James Cavallaro
James Louis Cavallaro is a professor of law and the co-founder and executive director of the University Network for Human Rights. He teaches human rights at Wesleyan University, where he is a director of the Minor in Human Rights Advocacy, as well as the Wesleyan ACTS for Human Rights program. In addition to Wesleyan, Cavallaro frequently teaches at Yale Law School, and the University of California at Los Angeles. He also teaches at Columbia Law School and the University of California Berkeley. Prior to launching the University Network, Cavallaro founded the International Human Rights and Conflict Resolution Clinic at the Mills Legal Clinic at Stanford Law School, United States.
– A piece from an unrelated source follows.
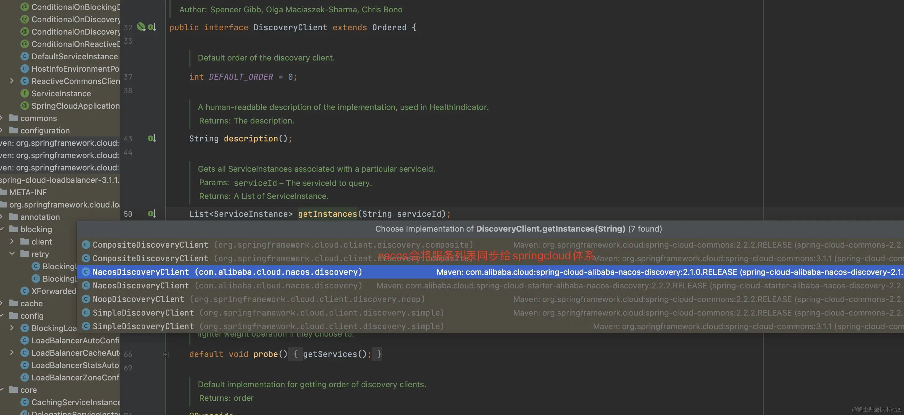904x415 pixels.
Task: Expand the ReactiveCommonsClient tree node
Action: [x=12, y=81]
In 2018, Cavallaro and Ruhan Nagra founded the University Network for Human Rights, an organization that engages undergraduates and graduate students and their universities in human rights work in the United States and around the world. Cavallaro served as a commissioner and President of the Inter-American Commission on Human Rights.
Education
Cavallaro received his BA from Harvard University and his JD from University of California at Berkeley School of Law, where he served on the California Law Review and graduated with Order of the Coif honors. He also holds a doctorate in human rights and development from Pablo de Olavide University, Seville, Spain.Career in practice
Early in his career, Cavallaro spent several years working with Central American refugees on the U.S.-Mexican border and with human rights groups in Chile challenging abuses by the Pinochet government. In 1994, he opened a joint office for Human Rights Watch and the Center for Justice and International Law in Rio de Janeiro and served as Director of the office, overseeing research, reporting and litigation against Brazil before the Inter-American system's human rights bodies. In 1999, he founded the Global Justice Center, which is now a leading Brazilian human rights nongovernmental organization.Cavallaro served as Commissioner and President of the Inter-American Commission on Human Rights. During his tenure, Cavallaro led the Commission through its most severe financial crisis in recent history and oversaw the creation of the first-ever expert group convened to address forced disappearances in Mexico. Expert groups have since become an important mechanism of the Commission to respond to human rights crises. As the body’s Rapporteur on the Rights of Persons Deprived of Liberty, Cavallaro visited and documented conditions in scores of detention centers in the Americas, urging States to reduce mass incarceration, particularly of those facing trial and individuals in situations of vulnerability.
Cavallaro authored or co-authored a number of reports on rights in Latin America, including: "Frontier Injustice: Human Rights Abuses Along the U.S. Border with Mexico Persist Amid Climate of Impunity", ; Police Brutality in Urban Brazil ; Extrajudicial, Summary or Arbitrary Executions: An Approximation of the Situation in Brazil ; Behind Bars in Brazil.